The crisis even reached the United States several times, dropping the Dow Jones Industrial Average a whopping 6.37 percent and the Nasdaq Composite a frightening 8.56 percent on Aug. 31, 1998. The U.S. markets skidded during the fall of 1997 and 1998, some of the only potholes along this long bull-run.

But the Asian flu faltered, beaten in part with a strong boost from the seemingly unstoppable surge of the American stock market, and a series of economic stimulus packages by several Asian governments, including Japan.

"The Americans realized the importance of the Asian consumer a long time ago and now with the rebound of the Asian economy, they are absolutely reaching out to that market," Neuman said.

U.S. companies will not have the market to themselves, however, as domestic Asian firms eagerly await the rise of e-commerce in their region.

"A lot of companies are starting up, and the scene seems really vibrant," said Manik Gupta, vice president of technology at IntelliLife in Singapore. Gupta and a group of local entrepreneurs have started a buying firm called BuyItTogether.com.

"There is a lot of buzz in Singapore because it is the gateway to Asia," Gupta said, adding that many regional companies are jockeying for position in a race to acquire as many customers as possible.

"Once they have done that, then they hope to sell out to an American company or at least become a force to reckon with," he said.

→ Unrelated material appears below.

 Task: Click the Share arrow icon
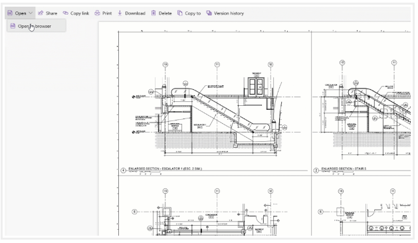[x=41, y=13]
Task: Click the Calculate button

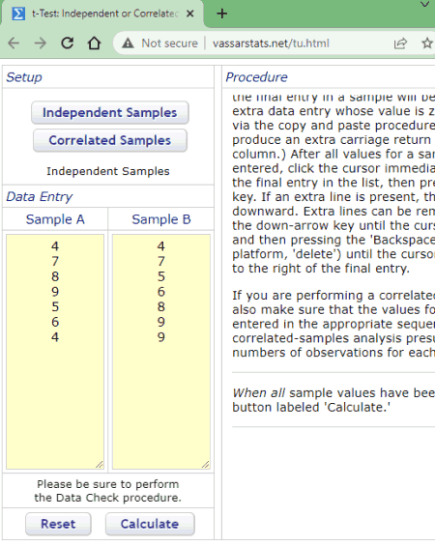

Gupta's comments touch on the importance of American companies partnering with local players to better understand cultural differences and to traverse a minefield of distribution and payment problems.

Argus' Mak agreed: "(American) companies will need to evaluate the different characteristics of each market they enter since each country has a flavor of its own."

Partnerships like the ones signed by Priceline, eBay, E*Trade and CMGI promise the best results in navigating not only cultural norms but also regional business regulations.

With credit card penetration still low in Asia, analysts expect financial institutions to take a larger role in e-commerce as well, providing alternative payment methods. These could include deductions straight from checking accounts and the popularization of debit cards.

Distribution of goods still presents a formidable barrier, however.

"At the end of the day, business-to-consumer sales involve distribution," Pricewaterhouse's Neuman said. "(American e-commerce players) will ultimately have to either acquire an Amazon-like company or a distribution vehicle."

Such moves would mimic the strategy of offline retailers, which often prefer to acquire their way into a market rather than build a presence from scratch.

"Land-based companies proved that when Wal-Mart acquired its way into the European market," Mak said.

Japan, Singapore, Hong Kong and Malaysia are considered the markets likely to explode first. China and India, which have nearly half the world's population, are expected to provide strong gains once their telecommunications infrastructures improve.

Analysts and venture capitalists agreed that landlines may take years to provide Internet access in certain areas of Asia, opening the door for wireless services to blossom. Internet users currently must pay for local calls by the minute, even if Internet access services are free.

"This is a huge issue in Europe and Asia," Thakrar said. "Wireless could alleviate that as mobile access gets better."